**Work to be completed**
Restate word for word the lines that run from the one containing "The image size is (1568, 699)." to the last line of the data, both ends included.

Stored data entries:
===

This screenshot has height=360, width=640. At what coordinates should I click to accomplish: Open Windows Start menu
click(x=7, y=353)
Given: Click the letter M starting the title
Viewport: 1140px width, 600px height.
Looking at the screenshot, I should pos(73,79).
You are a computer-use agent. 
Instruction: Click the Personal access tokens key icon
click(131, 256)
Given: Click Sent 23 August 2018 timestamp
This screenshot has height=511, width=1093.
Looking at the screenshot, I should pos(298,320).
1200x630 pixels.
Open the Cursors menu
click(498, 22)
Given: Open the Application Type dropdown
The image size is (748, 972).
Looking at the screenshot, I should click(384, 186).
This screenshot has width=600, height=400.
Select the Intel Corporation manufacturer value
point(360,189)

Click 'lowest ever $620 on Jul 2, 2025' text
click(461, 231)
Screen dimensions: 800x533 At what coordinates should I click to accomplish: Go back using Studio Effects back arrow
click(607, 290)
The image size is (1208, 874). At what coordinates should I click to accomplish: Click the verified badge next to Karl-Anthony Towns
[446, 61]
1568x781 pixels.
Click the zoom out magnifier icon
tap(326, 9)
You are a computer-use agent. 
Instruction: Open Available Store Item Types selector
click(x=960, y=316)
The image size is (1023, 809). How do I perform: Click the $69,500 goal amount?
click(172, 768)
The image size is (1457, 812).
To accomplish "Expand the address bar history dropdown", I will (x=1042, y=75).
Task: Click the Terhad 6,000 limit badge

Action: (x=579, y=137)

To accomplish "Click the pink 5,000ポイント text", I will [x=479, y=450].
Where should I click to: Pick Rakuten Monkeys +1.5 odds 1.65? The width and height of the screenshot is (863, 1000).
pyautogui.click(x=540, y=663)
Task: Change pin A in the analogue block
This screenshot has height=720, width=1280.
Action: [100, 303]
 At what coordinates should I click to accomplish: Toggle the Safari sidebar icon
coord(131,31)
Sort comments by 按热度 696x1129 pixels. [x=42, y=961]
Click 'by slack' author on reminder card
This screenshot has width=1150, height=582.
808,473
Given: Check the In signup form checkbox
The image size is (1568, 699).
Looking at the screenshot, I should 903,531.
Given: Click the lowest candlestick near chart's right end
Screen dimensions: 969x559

===

**Exercise solution**
The image size is (1568, 699).
Looking at the screenshot, I should 903,531.
Given: Click the lowest candlestick near chart's right end
Screen dimensions: 969x559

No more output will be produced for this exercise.